DESCRIPTION OF THE TASK: Collect each line of the material below that contains the word "Instruction", treating uppercase and lowercase letters as different.
====================
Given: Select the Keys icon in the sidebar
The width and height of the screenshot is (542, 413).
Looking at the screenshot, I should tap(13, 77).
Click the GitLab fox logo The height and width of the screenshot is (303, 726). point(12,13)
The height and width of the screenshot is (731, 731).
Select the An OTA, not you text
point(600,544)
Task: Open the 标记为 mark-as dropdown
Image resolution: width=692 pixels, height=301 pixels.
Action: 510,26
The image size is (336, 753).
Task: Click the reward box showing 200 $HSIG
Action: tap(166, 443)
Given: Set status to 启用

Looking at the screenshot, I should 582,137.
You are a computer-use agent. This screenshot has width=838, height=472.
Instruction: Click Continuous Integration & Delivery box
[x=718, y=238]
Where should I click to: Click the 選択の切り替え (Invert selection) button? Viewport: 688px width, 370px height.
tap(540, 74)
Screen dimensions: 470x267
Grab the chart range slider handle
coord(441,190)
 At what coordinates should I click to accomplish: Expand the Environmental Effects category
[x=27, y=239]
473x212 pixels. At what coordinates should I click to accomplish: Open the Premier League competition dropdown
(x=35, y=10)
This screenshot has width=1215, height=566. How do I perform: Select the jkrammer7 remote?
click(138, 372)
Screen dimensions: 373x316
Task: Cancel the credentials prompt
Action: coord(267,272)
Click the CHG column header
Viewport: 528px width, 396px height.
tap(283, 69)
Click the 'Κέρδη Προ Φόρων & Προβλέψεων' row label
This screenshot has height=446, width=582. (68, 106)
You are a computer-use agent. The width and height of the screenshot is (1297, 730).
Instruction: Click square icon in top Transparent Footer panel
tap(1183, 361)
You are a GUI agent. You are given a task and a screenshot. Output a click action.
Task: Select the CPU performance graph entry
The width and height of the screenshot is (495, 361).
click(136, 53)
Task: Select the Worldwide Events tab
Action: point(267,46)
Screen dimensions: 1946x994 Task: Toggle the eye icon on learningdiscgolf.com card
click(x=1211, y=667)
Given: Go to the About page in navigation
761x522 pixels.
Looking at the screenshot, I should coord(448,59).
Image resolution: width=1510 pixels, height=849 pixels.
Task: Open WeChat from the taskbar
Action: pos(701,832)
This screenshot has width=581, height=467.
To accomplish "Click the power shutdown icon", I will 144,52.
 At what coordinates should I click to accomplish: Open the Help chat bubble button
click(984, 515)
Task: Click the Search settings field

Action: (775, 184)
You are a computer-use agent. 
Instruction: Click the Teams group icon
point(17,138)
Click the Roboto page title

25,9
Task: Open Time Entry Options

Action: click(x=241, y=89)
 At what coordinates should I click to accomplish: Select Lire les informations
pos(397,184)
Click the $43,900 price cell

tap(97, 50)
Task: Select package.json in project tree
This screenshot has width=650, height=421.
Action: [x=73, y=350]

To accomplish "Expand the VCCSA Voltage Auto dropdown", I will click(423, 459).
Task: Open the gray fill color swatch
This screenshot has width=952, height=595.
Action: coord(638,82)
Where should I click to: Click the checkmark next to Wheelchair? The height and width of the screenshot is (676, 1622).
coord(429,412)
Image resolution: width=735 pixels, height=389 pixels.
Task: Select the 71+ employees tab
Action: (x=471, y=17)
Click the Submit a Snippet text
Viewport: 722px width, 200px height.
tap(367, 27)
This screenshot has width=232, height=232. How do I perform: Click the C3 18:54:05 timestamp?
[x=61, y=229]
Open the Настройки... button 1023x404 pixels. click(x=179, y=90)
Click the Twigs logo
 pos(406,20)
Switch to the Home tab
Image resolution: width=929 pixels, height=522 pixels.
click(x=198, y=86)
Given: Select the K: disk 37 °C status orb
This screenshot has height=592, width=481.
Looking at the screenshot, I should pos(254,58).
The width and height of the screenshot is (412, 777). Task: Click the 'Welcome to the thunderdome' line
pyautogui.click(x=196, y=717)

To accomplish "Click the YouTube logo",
====================
PROBLEM SOLUTION:
Instruction: Click Continuous Integration & Delivery box
Instruction: Click square icon in top Transparent Footer panel
Instruction: Click the Teams group icon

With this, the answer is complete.